Summary : we’re being told that workers spend too much time on email and that may be true. But contenting ourselves with this single argument to make them switch to other tools is a little bit too easy : what would be different if they spend the same amount of time elsewhere ? So the matter is not the time spent on one tool but the value of the time spend. What should make us embrace social approaches with a other point of view : activity and goal focused rather than community and conversation focused. This will change both the scope and the change management program.
Months ago I was reading an article saying that US workers use to spend 650 hours a year on emails. Reactions on twitter were predictable : thats a lot, that’s really to much…poor guys, their time should be better used elsewhere.
In fact that’s a lot. Depending on workweek duration that may differ depending on jobs and countries (and even if these numbers are from the USA), that’s around 2 and 3 hours a day. That said, these numbers are based on what people feel so their scientific value is weak. Let’s consider a trip in train or plain : there are many factors that make a 3h trip look like a 6h one and a 12h one look like a 5h.
Moreover why being surprised ? Being shocked to see knowledge workers spending time on emails is like being surprised by a taxi driver spending most of his time behind the wheel, a hairdresser with scissors or a cleaning lady with a vacuum.
But we all know the reasons for that : email must be replaced by social networks. But if this idea looks appealing in some circles, it still make people smile or leaves them doubtful in others.
As a matter of fact, 650 hours will always be 650 hours, either spend on email or anything else. And if we’re quite convinced that the time spent on email is not productive, most people and among all managers still need to be convinced that the time spent on enterprise social platforms is work. Result is a draw since if there’s a consensus on the issue, many questions remain bout the solution.
We even saw cases where employees were forced to give up their old tools (email and MS project…) to switch to a social platform that made their job more fluid and conversations easier but had so poor specific functionalities that in the end they spent more time trying to cope with the new platform and try to male their problems fit it than they saved. Pity but not that rare.
In short what matters is not the time spent in one tool but the value of this time. A new tool can increase the value of time if :
– it males exchanges and coordination easier
– it allows to solve problems quicker
– it allows to find information faster
– it allows other people to find any relevant information in the future even if the “owner” of the information left the company meanwhile.
– it allows to turn local knowledge and experience into an asset available for the entire organization. It makes things and thoughts traceable for future reuse and learning.

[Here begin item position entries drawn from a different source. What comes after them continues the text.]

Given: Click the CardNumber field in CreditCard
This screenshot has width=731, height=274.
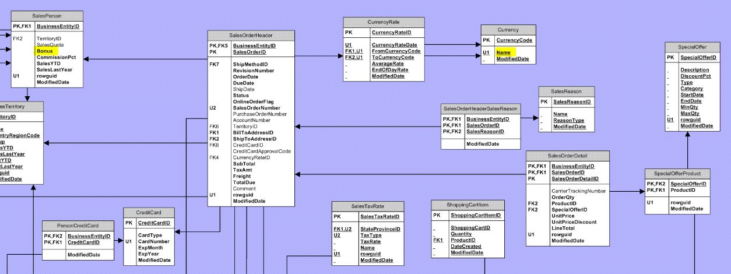Looking at the screenshot, I should click(153, 241).
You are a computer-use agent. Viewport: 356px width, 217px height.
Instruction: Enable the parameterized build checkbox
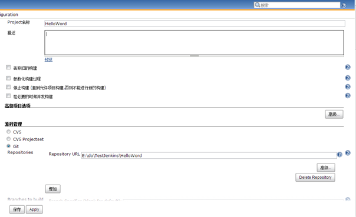coord(8,78)
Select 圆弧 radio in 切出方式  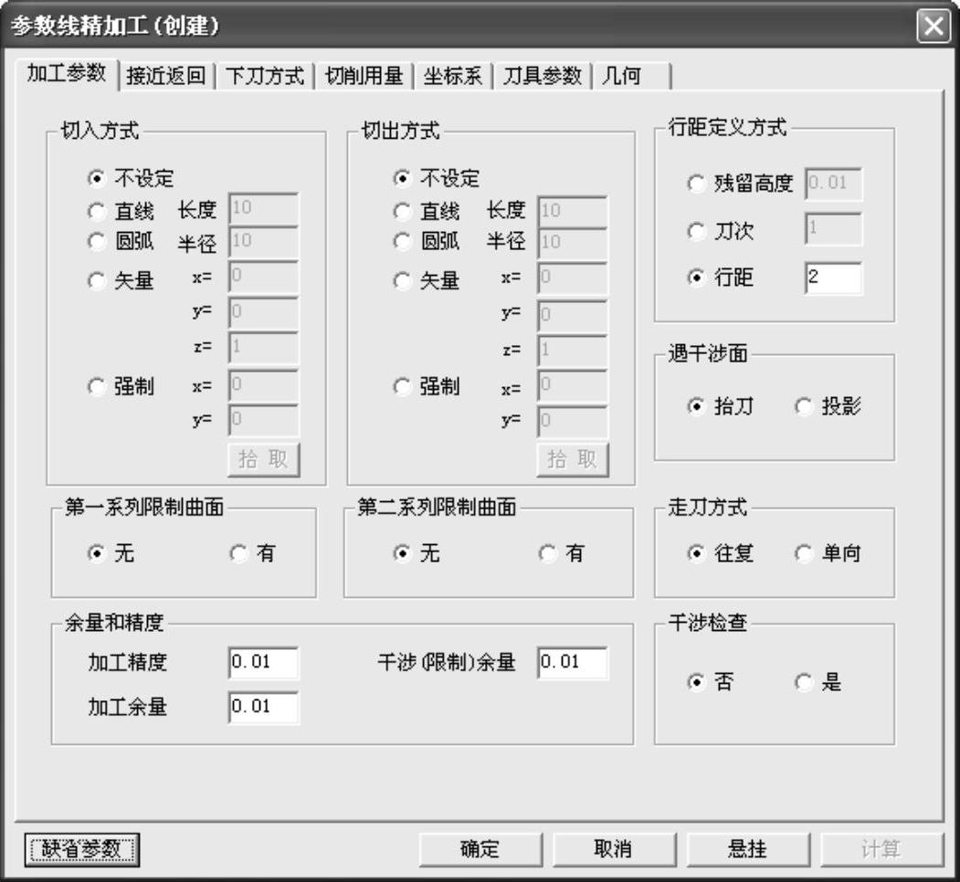click(x=402, y=242)
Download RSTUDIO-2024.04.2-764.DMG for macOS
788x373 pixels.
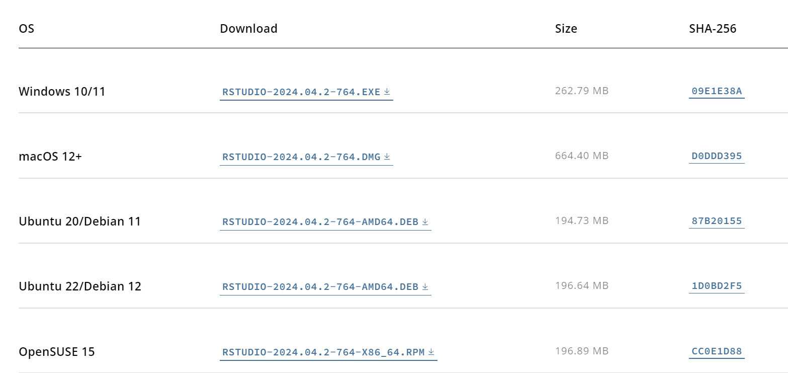click(x=301, y=157)
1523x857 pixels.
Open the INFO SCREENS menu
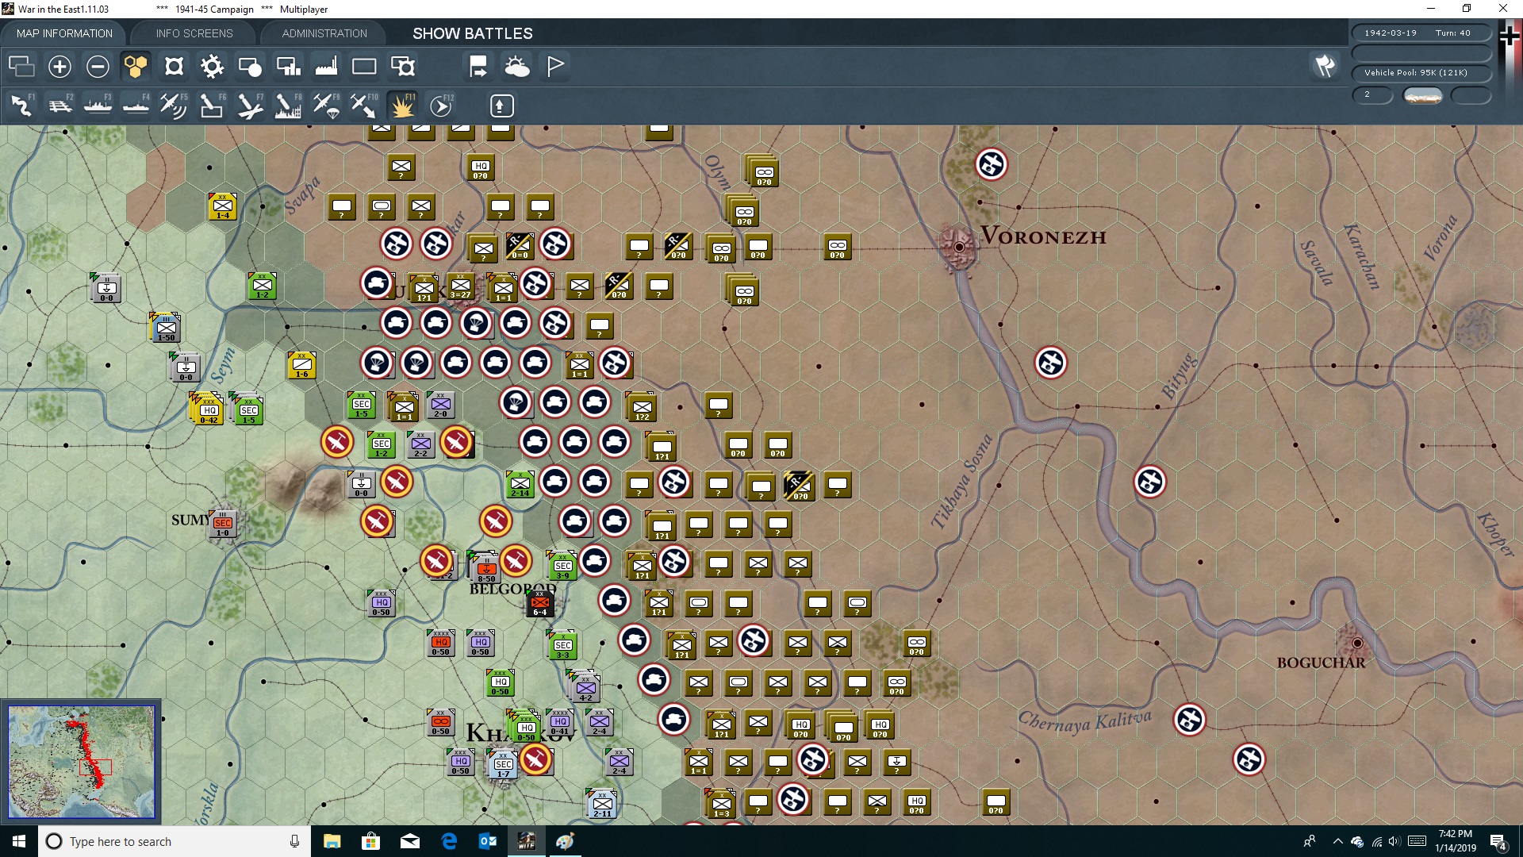tap(194, 33)
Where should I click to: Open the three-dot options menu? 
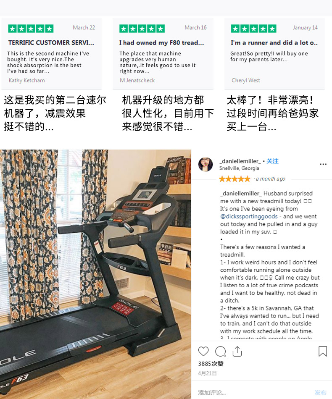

– it’s at the center of the workplace, brings all kind of work models and interactions together regardless of their nature or source, not requiring users to continuously switch from one tool to another and is even able to take information in a tool to process it in another.
– it provides users with at least the same functionalities and capabilities they had in the tool it replaces to do their job.
So it seems that a social network has a real potential to make people much more productive than email.
But that’s only a potential. To make it actual, people’s activity needs to refocus on the social platform. What has many implications in terms of functional requirements and change management.
– from a functional and technical standpoint : the platform should be fully integrated in the IS, interoperate with third part applications and even be able to display and manage alerts, events and information from these application. On this point some vendors crossed the border but not all. Among the big ones let’s mention Salesforce, Tibbr and IBM who’s even going further with its “embedded experience”. Let’s also add that the platform should be able to host any kind of work. Not every need will be fulfilled with a big conversation flow “a la Facebook” that makes it impossible to find things in the future and structure work. I saw of couple of companies that have been seduced with such a nice looking tool because its “a la Facebook” nature made it easy to use at first sight. Result : most of their users refused to use the platform and moved to another one because they needed to document things, structure their work, and manage advanced tasks (even in a social fashion) and the lack of a real wiki and task management system was an adoption-breaker to them.
– in terms of change management the fact everybody should use the same platform is a game changer. Many organizations still want to change without changing and make their social platform optional (what, I admit, is the only solution when the platform does not cover people’s need….). Result : it’s impossible to use it for anything related to managing work and teams on a day to day basis since some people may refuse to use it. So the platform may cover all needs but there must also be a will to make it become the center of the work environment. What will become more and more obvious as the concept of social networks will be replaced by digital workplace or social platform which implies the coverage of all needs : networking, emergent and structured collaboration… A trend that can been seen in many recent announcement from major vendors.
So spending 650 hours in a social network is better than 650 hrs on email. Provided all work related activities could move to the social network and not only some side conversations happening over and around the flow of work.
It requires organizations to be very careful when they chose a vendor. It requires a goal and activity, even process driven approach rather that a community driven one.
Last, it requires the courage to fully take responsibility to make, not the platform, but a new way of work and collaborate central in the organization.